Journalistinnen und Journalisten stecken in der Zwickmühle und stellen sich aktuell genau diese Frage: Wie sollen sie umgehen mit rechtspopulistischen politischen Strömungen und Vertretern dergleichen? Einerseits muss über das Themenfeld Rechtspopulismus / Rechtsextremismus berichtet werden, da dieses in der politischen und gesellschaftlichen Realität Deutschlands stattfindet und entsprechende Themen mit der AfD auch im politischen Geschehen angekommen ist. Andererseits will Journalismus nicht dazu beitragen, dass rechtes Gedankengut in seiner Verbreitung Unterstützung erhält.
Das Problem der Presse ist international. In vielen Ländern der Erde befinden sich Populisten an der Macht und / oder rechte Parteien auf der Regierungs- oder Oppositionsbank. Themen, Aussagen, Beschlüsse aus der politischen Praxis müssen in der Presse abgebildet werden. Das Beispiel Donald Trump lässt jedoch befürchten, dass offen rassistische und sexistische Äußerungen über gesellschaftliche Gruppen Eingang in die gesellschaftliche Normalität gefunden haben. Die Angst von Journalist(inn)en, instrumentalisiert zu werden, ist jedoch kein guter Berater, wenn es um eine verantwortungsvolle Rolle der Presse geht.
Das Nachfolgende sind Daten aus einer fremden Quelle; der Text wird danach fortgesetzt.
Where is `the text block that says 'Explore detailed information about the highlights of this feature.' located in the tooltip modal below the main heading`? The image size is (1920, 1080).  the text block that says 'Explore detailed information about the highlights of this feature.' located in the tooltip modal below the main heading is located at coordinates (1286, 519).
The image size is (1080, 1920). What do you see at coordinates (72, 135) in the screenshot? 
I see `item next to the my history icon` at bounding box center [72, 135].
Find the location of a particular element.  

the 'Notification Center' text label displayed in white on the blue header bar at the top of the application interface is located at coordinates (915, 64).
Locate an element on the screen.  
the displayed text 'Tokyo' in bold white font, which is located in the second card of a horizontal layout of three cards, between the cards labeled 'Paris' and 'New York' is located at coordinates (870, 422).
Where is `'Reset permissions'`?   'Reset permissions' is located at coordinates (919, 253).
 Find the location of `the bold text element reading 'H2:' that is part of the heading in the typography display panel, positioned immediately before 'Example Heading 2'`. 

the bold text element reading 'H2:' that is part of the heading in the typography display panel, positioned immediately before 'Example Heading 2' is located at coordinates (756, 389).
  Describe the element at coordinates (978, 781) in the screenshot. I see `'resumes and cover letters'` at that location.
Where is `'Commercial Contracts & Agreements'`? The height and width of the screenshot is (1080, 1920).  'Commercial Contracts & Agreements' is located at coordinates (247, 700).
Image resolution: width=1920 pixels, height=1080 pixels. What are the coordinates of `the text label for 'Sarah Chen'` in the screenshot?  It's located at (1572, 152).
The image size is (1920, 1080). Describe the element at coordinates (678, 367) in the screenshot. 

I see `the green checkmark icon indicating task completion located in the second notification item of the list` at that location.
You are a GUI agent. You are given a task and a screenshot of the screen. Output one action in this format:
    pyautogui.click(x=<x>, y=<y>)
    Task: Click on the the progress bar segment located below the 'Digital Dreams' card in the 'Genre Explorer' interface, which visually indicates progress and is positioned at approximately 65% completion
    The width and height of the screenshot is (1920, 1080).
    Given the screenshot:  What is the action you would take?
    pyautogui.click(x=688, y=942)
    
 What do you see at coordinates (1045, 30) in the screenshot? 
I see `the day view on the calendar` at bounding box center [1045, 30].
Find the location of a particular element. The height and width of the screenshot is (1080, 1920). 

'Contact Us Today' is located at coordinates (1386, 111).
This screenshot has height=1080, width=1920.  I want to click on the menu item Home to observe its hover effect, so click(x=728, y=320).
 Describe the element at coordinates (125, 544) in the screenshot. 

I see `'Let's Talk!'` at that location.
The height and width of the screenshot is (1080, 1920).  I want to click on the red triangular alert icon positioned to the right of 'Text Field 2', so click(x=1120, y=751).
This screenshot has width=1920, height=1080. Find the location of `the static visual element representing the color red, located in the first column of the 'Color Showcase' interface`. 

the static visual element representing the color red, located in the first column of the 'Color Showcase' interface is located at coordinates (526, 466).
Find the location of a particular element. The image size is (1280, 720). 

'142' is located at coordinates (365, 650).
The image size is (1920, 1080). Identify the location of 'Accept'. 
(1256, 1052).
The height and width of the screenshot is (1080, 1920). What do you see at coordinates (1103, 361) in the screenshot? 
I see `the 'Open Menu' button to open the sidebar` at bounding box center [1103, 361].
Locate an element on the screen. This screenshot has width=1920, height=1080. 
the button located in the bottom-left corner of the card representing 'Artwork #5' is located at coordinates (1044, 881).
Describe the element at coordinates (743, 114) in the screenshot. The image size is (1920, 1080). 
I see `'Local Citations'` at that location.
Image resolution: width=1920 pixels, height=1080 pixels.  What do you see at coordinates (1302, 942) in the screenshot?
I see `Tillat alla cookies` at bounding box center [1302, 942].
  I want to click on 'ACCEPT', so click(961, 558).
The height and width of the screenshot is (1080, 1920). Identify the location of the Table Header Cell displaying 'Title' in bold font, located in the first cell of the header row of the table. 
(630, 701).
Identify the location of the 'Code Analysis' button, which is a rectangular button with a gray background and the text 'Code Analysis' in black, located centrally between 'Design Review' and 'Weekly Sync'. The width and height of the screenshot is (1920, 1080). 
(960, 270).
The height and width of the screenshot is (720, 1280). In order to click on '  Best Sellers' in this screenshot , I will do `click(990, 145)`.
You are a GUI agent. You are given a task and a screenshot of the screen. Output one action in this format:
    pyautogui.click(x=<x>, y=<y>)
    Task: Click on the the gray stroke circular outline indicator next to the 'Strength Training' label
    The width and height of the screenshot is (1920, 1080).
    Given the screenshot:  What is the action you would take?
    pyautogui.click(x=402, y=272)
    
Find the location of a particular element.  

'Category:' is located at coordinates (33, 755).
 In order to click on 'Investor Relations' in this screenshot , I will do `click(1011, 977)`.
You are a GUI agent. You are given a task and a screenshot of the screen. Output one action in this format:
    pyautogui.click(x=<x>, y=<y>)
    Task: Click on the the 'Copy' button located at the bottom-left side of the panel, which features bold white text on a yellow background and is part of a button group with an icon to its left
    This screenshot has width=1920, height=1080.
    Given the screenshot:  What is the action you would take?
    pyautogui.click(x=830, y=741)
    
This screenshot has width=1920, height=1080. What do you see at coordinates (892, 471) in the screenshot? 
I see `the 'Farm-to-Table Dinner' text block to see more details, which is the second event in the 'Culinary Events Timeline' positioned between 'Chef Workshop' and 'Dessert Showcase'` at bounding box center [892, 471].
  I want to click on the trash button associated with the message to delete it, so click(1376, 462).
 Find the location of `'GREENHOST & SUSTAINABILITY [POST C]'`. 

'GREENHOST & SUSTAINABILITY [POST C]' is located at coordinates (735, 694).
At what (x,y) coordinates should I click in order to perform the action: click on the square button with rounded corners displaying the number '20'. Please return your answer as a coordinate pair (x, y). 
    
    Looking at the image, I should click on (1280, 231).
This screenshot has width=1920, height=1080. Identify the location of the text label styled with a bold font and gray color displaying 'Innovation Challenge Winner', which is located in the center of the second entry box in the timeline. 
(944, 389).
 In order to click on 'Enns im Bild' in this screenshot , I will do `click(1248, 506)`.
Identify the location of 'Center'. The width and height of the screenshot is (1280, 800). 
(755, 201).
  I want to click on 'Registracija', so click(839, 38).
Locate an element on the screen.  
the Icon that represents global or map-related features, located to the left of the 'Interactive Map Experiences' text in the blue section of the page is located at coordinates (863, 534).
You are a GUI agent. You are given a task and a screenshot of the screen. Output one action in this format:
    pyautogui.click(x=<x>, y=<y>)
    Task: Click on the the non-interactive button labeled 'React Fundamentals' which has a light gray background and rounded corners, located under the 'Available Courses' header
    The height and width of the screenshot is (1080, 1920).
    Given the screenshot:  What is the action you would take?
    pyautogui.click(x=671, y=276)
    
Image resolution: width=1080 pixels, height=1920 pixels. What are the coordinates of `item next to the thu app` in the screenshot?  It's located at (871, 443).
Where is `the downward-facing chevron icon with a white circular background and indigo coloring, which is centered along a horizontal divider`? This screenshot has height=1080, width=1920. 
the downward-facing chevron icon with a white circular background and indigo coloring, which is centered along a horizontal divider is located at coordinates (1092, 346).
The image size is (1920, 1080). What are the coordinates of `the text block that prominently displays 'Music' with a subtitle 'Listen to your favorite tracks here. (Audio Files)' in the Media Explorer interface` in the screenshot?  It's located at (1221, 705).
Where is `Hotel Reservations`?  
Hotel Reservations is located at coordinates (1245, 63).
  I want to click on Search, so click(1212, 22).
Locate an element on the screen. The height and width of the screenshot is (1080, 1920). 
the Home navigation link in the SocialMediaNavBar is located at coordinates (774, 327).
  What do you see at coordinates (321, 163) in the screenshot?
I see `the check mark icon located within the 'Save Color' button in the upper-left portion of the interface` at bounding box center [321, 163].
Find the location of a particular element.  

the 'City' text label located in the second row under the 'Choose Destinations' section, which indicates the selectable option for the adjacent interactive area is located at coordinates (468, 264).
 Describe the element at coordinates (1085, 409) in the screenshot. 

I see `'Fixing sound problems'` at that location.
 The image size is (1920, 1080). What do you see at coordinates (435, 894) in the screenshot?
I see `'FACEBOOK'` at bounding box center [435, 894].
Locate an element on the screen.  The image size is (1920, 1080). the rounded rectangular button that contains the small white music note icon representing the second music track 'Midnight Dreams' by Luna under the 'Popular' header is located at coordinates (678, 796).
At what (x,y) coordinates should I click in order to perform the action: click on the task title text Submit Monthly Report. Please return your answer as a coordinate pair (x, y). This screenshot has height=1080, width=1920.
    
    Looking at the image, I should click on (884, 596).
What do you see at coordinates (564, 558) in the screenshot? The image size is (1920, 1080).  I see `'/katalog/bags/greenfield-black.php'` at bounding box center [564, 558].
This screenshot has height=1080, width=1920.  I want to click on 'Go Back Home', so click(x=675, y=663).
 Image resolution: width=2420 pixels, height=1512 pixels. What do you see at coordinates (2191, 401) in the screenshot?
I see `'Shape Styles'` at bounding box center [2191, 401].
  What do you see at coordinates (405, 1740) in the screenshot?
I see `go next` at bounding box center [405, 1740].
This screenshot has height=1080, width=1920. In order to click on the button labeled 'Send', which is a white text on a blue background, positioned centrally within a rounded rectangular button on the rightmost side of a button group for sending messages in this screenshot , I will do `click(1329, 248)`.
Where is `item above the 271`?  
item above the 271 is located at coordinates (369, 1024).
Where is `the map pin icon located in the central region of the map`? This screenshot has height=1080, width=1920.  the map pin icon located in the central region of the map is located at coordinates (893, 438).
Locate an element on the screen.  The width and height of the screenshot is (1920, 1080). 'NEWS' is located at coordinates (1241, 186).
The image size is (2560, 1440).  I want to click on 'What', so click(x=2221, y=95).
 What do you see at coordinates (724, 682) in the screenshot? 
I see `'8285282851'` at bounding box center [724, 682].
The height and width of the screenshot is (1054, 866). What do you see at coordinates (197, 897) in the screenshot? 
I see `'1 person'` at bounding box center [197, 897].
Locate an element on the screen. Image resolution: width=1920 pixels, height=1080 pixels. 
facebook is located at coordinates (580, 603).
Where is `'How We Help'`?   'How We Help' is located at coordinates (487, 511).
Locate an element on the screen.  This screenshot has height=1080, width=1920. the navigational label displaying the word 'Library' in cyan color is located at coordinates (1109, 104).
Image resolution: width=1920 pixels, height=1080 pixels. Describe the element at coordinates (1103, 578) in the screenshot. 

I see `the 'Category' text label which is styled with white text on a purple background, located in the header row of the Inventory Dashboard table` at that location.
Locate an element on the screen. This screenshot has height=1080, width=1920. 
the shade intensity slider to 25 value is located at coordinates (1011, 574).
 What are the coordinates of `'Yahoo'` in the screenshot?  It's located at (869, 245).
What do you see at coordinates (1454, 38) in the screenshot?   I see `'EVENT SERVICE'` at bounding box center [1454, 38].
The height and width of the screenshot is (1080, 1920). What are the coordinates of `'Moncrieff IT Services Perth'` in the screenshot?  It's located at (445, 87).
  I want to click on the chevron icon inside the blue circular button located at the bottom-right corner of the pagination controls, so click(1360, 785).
Was kann Journalismus dagegensetzen? Das ständige Einbringen der angeblichen Opferrolle seitens der rechten Szene macht ein Weglassen zum vermeintlichen Angriff auf die Meinungsfreiheit, der Versuch, Lügen aufzudecken und nachzuweisen, wird kurzerhand verkehrt, das Offenlegen rechtsextremen Gedankenguts klärt auf, aber verbreitet gleichzeitig dasselbige.
Diesem Themenkomplex widmet sich am 28. Oktober 2019 die Tagung „Rechts-)Populismus, öffentliche Meinungsbildung und die gesellschaftliche Verantwortung der Medienschaffenden“, die vom Grimme-Institut in Kooperation mit der Volkshochschule Leipzig durchgeführt wird. Eine gespiegelte Variante der Tagung wird es zudem im März 2020 in Dortmund geben.
Kernfragen der Veranstaltungen sind:
- Wie können Journalist*innen derzeit noch kritisch neutral über Themen berichten, die von Rechtspopulist*innen besetzt werden?
- Welche Kriterien werden wo zu Grunde gelegt und wie tragfähig sind diese (noch)?
- Wie trennscharf sind überhaupt die Begrifflichkeiten? Und wo liegen die Grenzen gesellschaftlicher Verantwortung?
Im Grimme Lab wird es zu beiden Veranstaltungen dokumentierende Beiträge geben.